En 2020 creó en Suiza el NCCR Catalysis, dotado con 32 millones de euros, con el objetivo de contribuir a la descarbonización de la industria química. También dirigió el programa de energía verde en la Universidad de Singapur, donde impulsó un centro de excelencia en valorización de CO2. Actualmente participa en proyectos europeos como A-LEAF, dotado con 8 millones de euros, centrado en el desarrollo de una hoja artificial capaz de transformar agua, luz y CO2 en combustibles renovables.
Nicolás Olea, una trayectoria centrada en salud ambiental
Por su parte, Nicolás Olea Serrano es licenciado y doctor en Medicina y Cirugía y profesor emérito en la Universidad de Granada. Su trayectoria le sitúa como una referencia en el abordaje interdisciplinar de los problemas de salud medioambiental.
Experto universitario en Epidemiología, Olea es especialmente reconocido por sus investigaciones en el campo de los disruptores endocrinos. Además de su labor docente e investigadora, ha desarrollado en los últimos años una intensa actividad divulgadora y de compromiso público en torno a los efectos de determinadas sustancias tóxicas sobre la salud.

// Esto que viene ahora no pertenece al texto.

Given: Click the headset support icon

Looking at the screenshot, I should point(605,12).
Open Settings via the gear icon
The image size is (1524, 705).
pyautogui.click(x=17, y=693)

Actualmente lidera la iniciativa “Un futuro sin tóxicos”, apoyada por más de 100 científicos y profesionales de la salud. La campaña reclama medidas urgentes ante la exposición cotidiana a sustancias tóxicas derivadas del plástico y otros productos de uso diario.
El pasado 17 de septiembre, Olea entregó a la presidenta del Congreso de los Diputados, Francina Armengol, la declaración derivada de la campaña. También encabezó la comisión que mantuvo reuniones con responsables de distintos grupos parlamentarios, con el director general de Salud Pública y Equidad en Salud, Pedro Gullón, y con el responsable de Salud y Cambio Climático del gabinete de la ministra de Sanidad, Héctor Tejero.
Su activismo se apoya en evidencias científicas y en la defensa de una mayor presencia de la salud medioambiental en los currículos universitarios, especialmente en los estudios vinculados a las Ciencias de la Salud. La Universidad de Alicante destaca que esta línea coincide con su compromiso académico y social en este ámbito.